§ Text extract
⁂
Similarly, the probability,  $q_S(i, j)$ , that after leaving a sharing group of size i + 1, the line enters state S(j), is approximated as:

$$q_S(i,j) = \frac{p_S(j)}{\sum_{\ell=0}^{K-i-1} [p_C(\ell) + p_S(\ell)]} , \quad j < K-i .$$
 (2.4)

The balance equation for state C(n) has the following form:

$$p_{C}(n) \left\{ (1-\alpha) + \alpha(1-\gamma) + n(1-\alpha)\gamma + n(1-\gamma) + (K-n-1)a(n) \right.$$

$$\left[ p_{I} \frac{1}{m} + \sum_{j=0}^{K-n-2} (p_{C}(j) + p_{D}(j) + p_{S}(j))(1-\gamma) \frac{1}{m-1} \right] \right\}$$

$$= (n+1)(1-\gamma)p_{C}(n+1) + (1-\gamma)p_{S}(n+1) + p_{I}\alpha q_{C}(0,n) + \alpha(1-\gamma)$$

$$\sum_{i=0}^{K-1} [p_{C}(i) + p_{D}(i) + p_{S}(i))]q_{C}(i,n) + (K-n)\alpha a(n-1)$$

$$p_{C}(n-1) \left\{ p_{I} \frac{1}{m} + \sum_{j=0}^{K-n-1} [p_{C}(j) + p_{D}(j) + p_{S}(j)](1-\gamma) \frac{1}{m-1} \right] \right\}. \tag{2.5}$$

The first term in the right-hand side of (2.5) reflects a reduction of the sharing group from (n+1) to n. The second corresponds to a transition from state S(n+1) to C(n) when the line in the sharing group which is in state D(n+1) gets a *miss* access. The other terms are concerned with either the line in cache 1 moving out of its old sharing group into a new one, or another line joining the sharing group from outside. This equation holds for  $n=0,1,\ldots K-1$ , with the understanding that  $p_C(-1)=p_D(-1)=p_S(-1)=0$ .
⁂
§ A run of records
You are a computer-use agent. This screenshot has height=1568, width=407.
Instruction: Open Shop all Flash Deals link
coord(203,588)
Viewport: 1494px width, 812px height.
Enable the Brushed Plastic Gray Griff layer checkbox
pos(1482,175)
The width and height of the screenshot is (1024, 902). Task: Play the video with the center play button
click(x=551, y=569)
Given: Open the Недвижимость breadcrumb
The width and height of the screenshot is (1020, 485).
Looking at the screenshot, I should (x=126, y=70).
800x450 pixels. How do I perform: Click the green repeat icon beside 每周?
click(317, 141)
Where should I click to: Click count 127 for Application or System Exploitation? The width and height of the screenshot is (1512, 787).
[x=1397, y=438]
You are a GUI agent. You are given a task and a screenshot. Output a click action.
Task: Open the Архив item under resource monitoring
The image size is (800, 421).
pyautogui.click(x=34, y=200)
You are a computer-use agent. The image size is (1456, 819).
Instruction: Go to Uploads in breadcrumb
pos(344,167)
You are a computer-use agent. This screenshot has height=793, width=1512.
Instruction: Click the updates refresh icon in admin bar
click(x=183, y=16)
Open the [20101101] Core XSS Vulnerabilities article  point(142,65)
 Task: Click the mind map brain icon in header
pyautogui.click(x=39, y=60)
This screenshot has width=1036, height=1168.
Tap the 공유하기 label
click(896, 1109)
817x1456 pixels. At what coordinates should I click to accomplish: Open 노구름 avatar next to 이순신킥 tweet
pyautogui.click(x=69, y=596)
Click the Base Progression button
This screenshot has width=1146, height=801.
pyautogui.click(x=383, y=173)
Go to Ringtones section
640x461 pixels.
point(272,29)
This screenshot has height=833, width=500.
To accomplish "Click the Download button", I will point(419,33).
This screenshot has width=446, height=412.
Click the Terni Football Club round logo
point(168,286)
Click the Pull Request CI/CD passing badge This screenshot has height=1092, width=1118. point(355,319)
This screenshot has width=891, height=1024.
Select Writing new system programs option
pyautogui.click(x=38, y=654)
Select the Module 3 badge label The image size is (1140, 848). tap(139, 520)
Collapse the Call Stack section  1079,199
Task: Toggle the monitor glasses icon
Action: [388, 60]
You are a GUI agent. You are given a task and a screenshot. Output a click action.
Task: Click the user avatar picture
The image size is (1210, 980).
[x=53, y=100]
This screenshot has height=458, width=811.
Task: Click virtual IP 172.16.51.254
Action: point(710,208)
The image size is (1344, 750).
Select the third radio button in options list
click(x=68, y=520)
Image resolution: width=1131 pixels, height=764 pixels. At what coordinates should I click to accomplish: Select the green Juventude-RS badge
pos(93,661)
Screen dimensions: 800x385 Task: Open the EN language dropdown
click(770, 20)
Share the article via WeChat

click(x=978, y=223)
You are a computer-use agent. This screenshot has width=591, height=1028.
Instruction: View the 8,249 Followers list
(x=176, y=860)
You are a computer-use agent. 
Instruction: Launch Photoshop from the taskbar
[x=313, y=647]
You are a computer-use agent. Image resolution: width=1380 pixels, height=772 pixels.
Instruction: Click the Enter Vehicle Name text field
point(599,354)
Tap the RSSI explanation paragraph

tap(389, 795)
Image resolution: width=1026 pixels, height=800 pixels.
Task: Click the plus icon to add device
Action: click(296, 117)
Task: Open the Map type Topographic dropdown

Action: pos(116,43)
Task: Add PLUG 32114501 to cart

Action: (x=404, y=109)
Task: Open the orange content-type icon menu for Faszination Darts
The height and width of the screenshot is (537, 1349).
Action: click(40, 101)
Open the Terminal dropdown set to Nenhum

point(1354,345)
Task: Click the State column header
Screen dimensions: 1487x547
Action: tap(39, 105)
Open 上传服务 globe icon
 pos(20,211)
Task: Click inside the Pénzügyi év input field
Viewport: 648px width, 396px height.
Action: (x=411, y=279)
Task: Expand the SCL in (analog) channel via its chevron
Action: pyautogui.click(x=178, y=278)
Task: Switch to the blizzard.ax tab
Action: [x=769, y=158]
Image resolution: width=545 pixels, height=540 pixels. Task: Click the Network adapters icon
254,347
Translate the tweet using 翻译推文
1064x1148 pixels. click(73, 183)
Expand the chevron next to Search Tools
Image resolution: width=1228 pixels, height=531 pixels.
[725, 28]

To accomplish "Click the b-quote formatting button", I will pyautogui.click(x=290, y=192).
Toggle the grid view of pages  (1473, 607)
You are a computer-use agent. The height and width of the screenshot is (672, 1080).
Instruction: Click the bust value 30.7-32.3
⁂
§ Challenge
In the text on sharing groups, what does the first term on the right-hand side of equation (2.5) reflect?

§ Final result
It reflects a reduction of the sharing group from (n+1) to n.